Edwards draws on memories and narratives from growing up on a large council estate in 1980s Wales, against a political backdrop of Thatcherite Britain. Past generations of Edwards’s family worked at the Ebbw Vale Steel Works, but they would leave for Cardiff when his father was 10 years old. Finally, the Steel Works was demolished to make way for the Conservatives’ National Garden Festival initiative in 1992. The sculpture ‘trailing past’ (2021) recalls the personal ruptures brought forth by the transformation of post-industrial towns and the displacement of communities as a result. Borrowing its repeated funnel-like form from a condensing plant on the Ebbw Vale site, the work pays homage to this lost place and its people. In the spaces between the lattice structure on the sculpture’s surface, Edwards has applied tiny snippets of images and text extracted from his personal archive such as old family photographs, archival images of the Ebbw Vale condensing plant, extracts from Aneurin Bevan’s 1952 ‘In Place of Fear’, and the Labour Rose. The compilation of these fragments sensitively historicises the minutiae of a working-class experience. To re-inscribe and memorialise such experience is to resist the insidious violence of a cultural amnesia and exemplifies Edwards’s subtle political imagination.

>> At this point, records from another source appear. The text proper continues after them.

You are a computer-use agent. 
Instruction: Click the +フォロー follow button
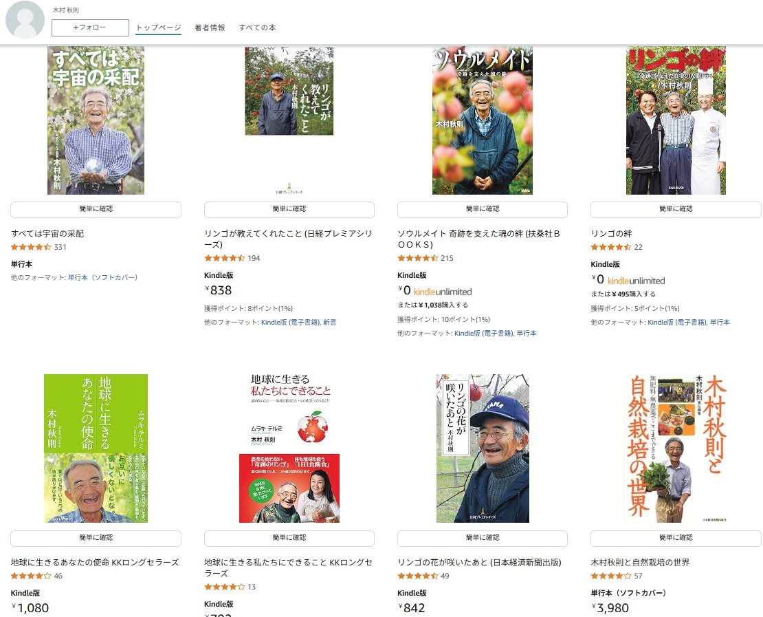pyautogui.click(x=90, y=28)
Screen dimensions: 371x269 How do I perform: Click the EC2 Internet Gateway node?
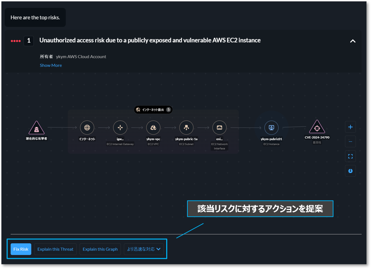pyautogui.click(x=120, y=128)

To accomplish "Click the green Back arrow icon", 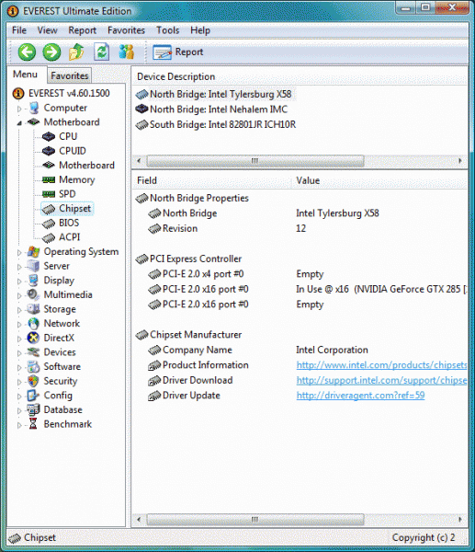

Social history and autobiographical narrative interweave in ‘Inheriting Absence (Glasses)’ (2021), a sculpture featuring the toasting glasses used at the artist’s parent’s wedding in 1980. They are encased in Perspex, whose surfaces are printed with sepia-toned photographs from the wedding. Edwards has long referred to his sculptures as vessels. Their materiality channels Edwards’s own version of a working-class perspective, which he has described bluntly as “not expecting much”. This phrase repeatedly appears in the exhibition. ‘Not Expecting Much’ (2021) hand-painted and resonant in the company of his intimately scaled, personally imbued sculptures, is a copy of his son Albert’s handwriting. Like with ‘Undo Things Done (preparatory studies)’ (2021) – based on something his father used to say to him – these works reflect on relationships between father and son, what we inherit and pass along, and the artefacts of behaviour we try to leave behind.
Edwards is particularly drawn to the monstrance, a liturgical vessel used in the Catholic religion to display the Sacred Host, a small disc of bread which is transformed into the body of Christ during Mass. Sitting at the altar of his local church, Edwards would have seen one of these each Sunday for sixteen years. Edwards’s ‘Monstrance’ sculptures, made in layers of printed greyboard, borrow the original form’s radiating lines, but here their central volume remains empty.
These empty ‘Monstrance’ sculptures are covered in fragments of images collaged from the artist’s archive. Parts of the Steel Works, family photographs, excerpts from newspapers, text from previous works such as ‘Free School Meals’ (2019), extracts from his father’s Personal Independence Payment (PIP) and one of his betting slips, and UN from The Sun’s masthead, reappear. In ‘Monstrance (i)’ (2021), the word ‘again’ is repeated three times, in the form of a newspaper clipping from the Daily Mirror, reporting the 2015 UK general election, won by the Conservative party, again. For Edwards, past political and personal landscapes continue to haunt the present. The artist’s subtle poetics suggest narrative reanimations, paths out of this endless cycle.